Detecting birds through their calls is the most common form of detection for the target species. After initial detection by call, surveyors attempted to sight birds to confirm numbers. If a bird was heard in the 25 ha site but in an adjacent cell (i.e., not the cell currently being surveyed), the surveyor still recorded that individual as in the 25 ha site. Surveyors took great care to avoid double-counting birds in site surveys, using information relating to bird species mobility, direction and time of previous detection and movement of the surveyor in that time. We did not use external speakers to amplify playback because we wanted to minimise the risk of ‘calling birds in’ from outside the site, leading to inflated estimates of bird abundance (Kéry & Royle 2015). We continued surveys in light rain. In moderate-heavy rain we paused surveys and waited for them to pass. In moderate-heavy and consistent rain we cancelled surveys for that day.
Covariates
We used abundance covariates (i.e. representing the environment at sites) and detection covariates (i.e. representing survey conditions). We used eight abundance covariates that were hypothesised to affect the occurrence and abundance of the target species. We only used abundance covariates that had associated spatial data because we aimed to extrapolate model predictions to estimate abundance across the entire study area. We transformed the spatial data for each abundance covariate to generate a single value for each 25 ha site (e.g. using the mean value for the site).

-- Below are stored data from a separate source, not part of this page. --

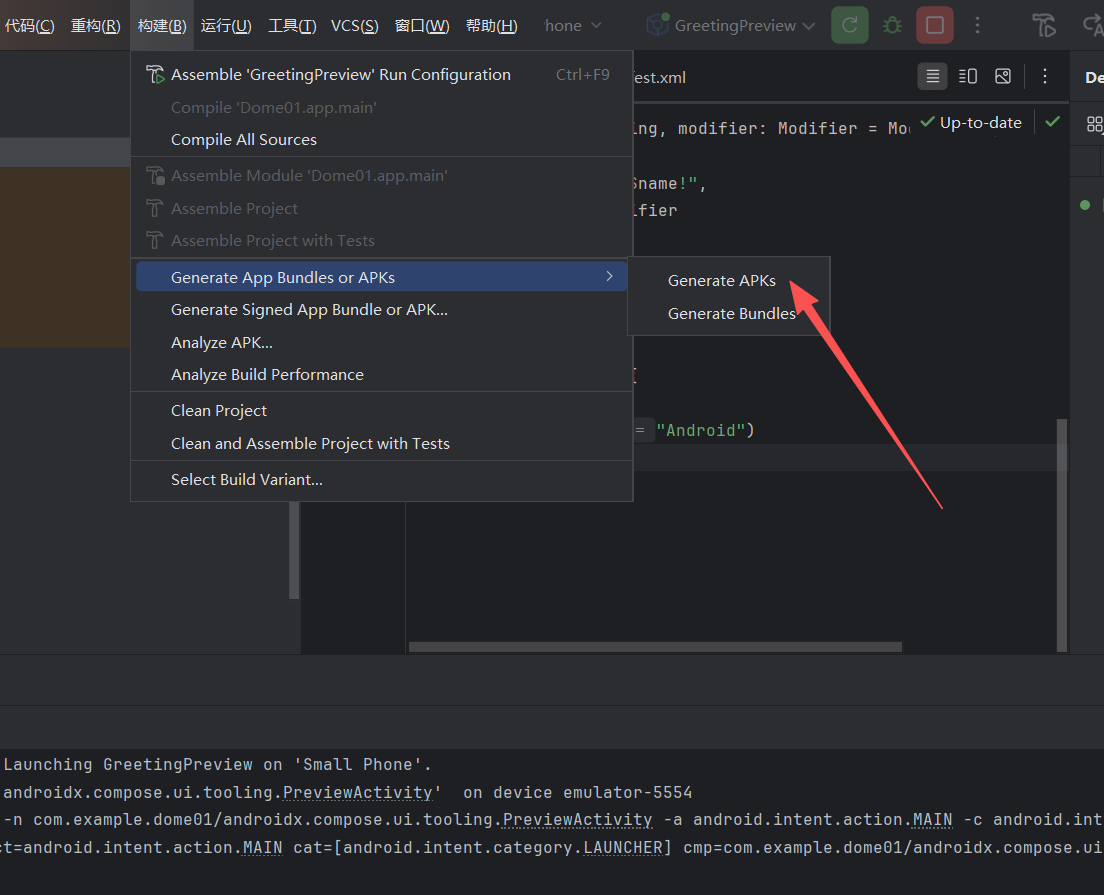Switch editor to Code-only view
The height and width of the screenshot is (895, 1104).
932,76
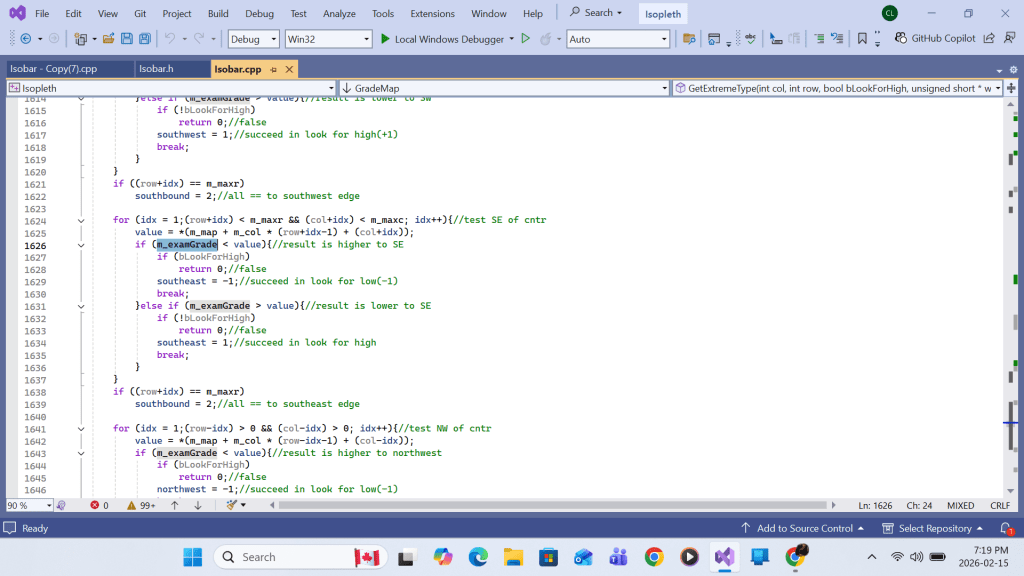Click the Save All toolbar icon
1024x576 pixels.
click(x=145, y=39)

We used detection covariates to account for factors affecting detectability of species during surveys. Detection covariates were: Observer Skill (ordinal: Beginner, Intermediate, Expert; classified by the lead author), Time Of Day (ordinal: Dawn, Mid-Morning or Noon), Season (continuous numeric: Month of the Year: 5-10 corresponding to May-October) and Wind Speed (continuous numeric: scored on a qualitative scale but calibrated between observers during a workshop at the start of each trip: None = 0, Slight = 1, Breezy = 2, Gusty = 3, Strong Winds = 4, Gale = 5).